[Surgery of congenital acyanotic cardiac malformations (author's transl)].

Congenital heart lesions are found in 0.8% of all newborns; four-fifths of them are correctable. Two thirds of all surgical procedures are done in acyanotic malformations, mainly in septal defects, patent ductus arteriosus, coarctations of the aorta and valvular stenosis. Within the last twenty years corrective repair has been established with good results in these lesions. Therapeutic problems still remain in cases of late diagnosis and in some rare and complex anomalies like malformations of the aortic arch, of the coronary arteries, in some types of aortopulmonary window and atrioventricular canal. Surgery becomes urgent in babies suffering from severe heart disease because of progressive pulmonary hypertension, inadequate growth or severe heart failure (despite intensive medical treatment). For certain lesions corrective repair (patent ductus arteriosus, coarctation) is definitely indicated, for others (ventricular septal defect, atrioventricular canal) urgent palliation or early total repair is debatable.
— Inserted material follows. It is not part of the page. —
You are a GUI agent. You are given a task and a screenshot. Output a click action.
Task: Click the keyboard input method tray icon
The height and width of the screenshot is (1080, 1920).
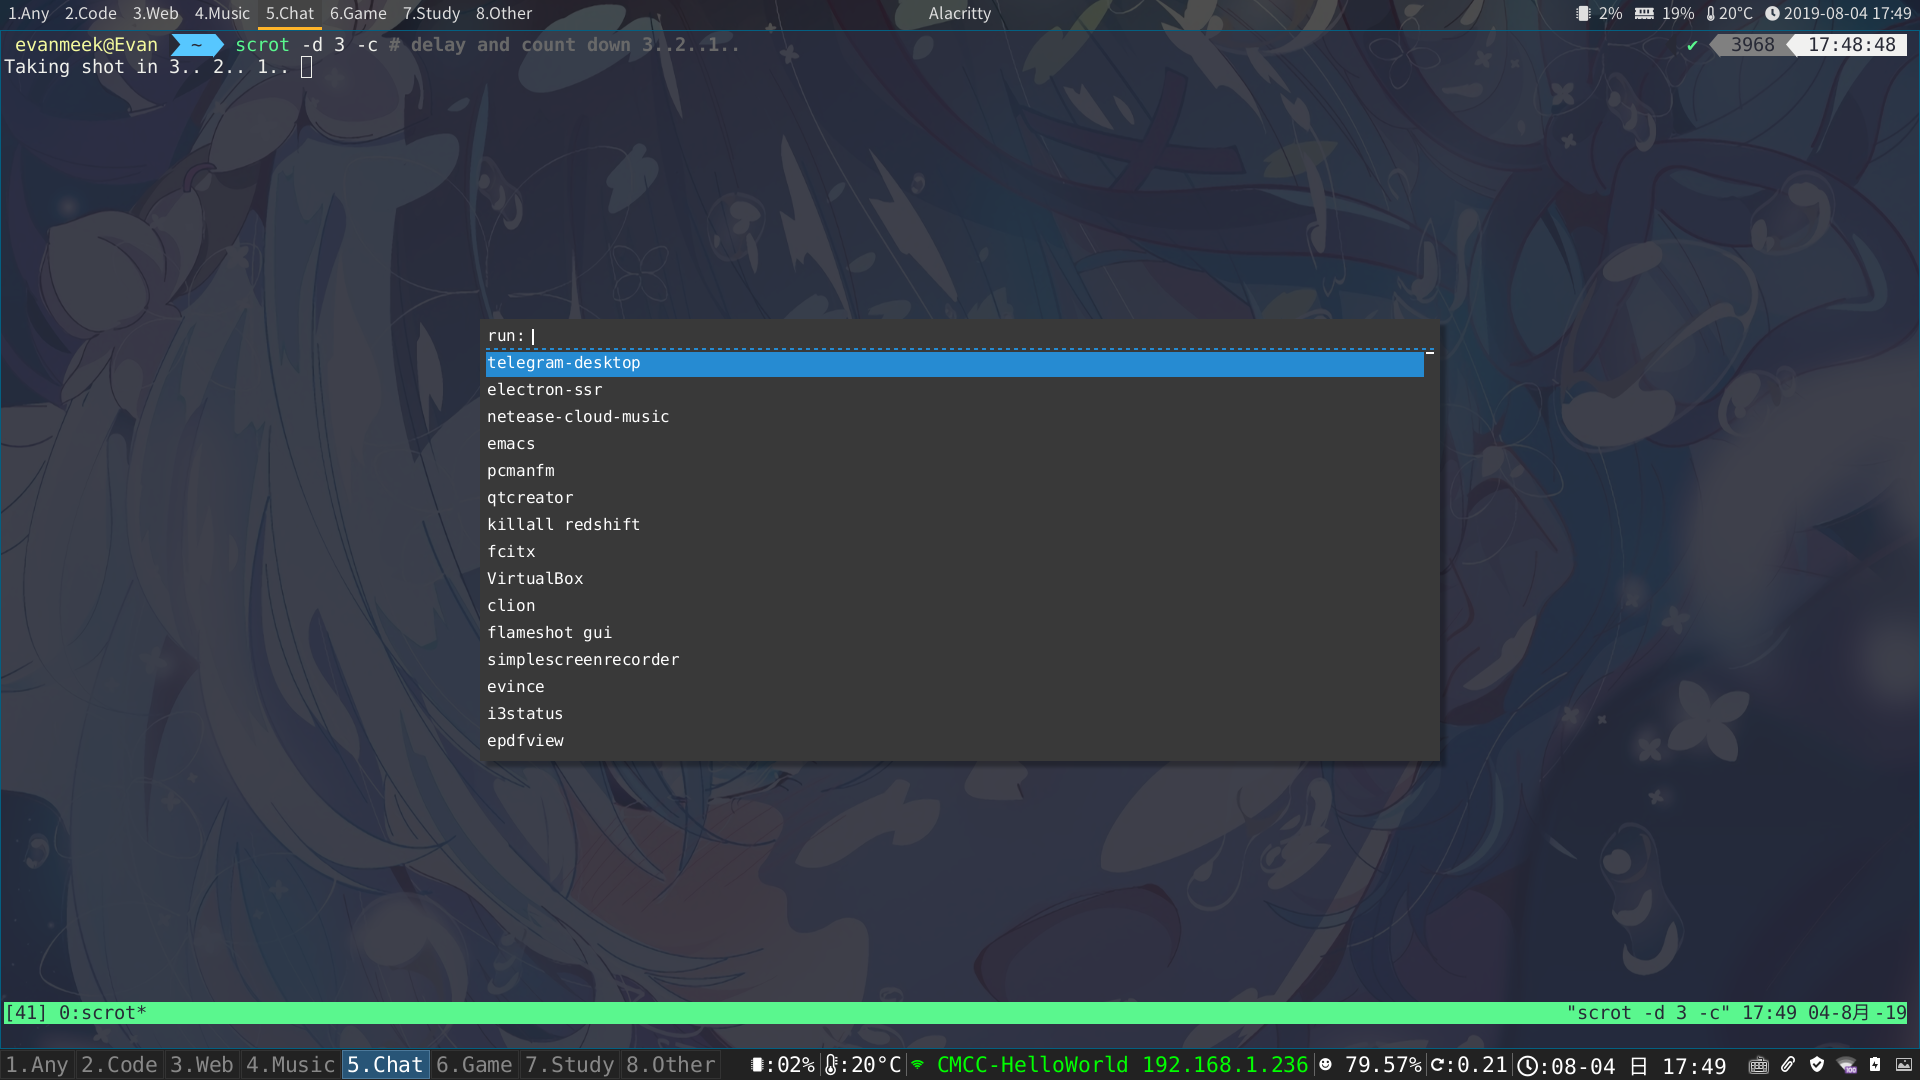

In most patients with uncomplicated lesions treated in time during childhood a low operative mortality below 1% was observed. A higher mortality rate was found (10 to 50%) in patients with pulmonary artery disease or associated pulmonary lesions. A significantly higher mortality could also be observed in the advanced age group (4.7%) and in infants below one year of age (11,5%), underlining the important point of the age at operations. Recurrence of lesions occured in 1% of our patients after closure of ventricular septal defects, reconstructions of mitral valve disease and early corrected coarctations. Nevertheless, most of these patients can expect a normal growth, life span and ability to work.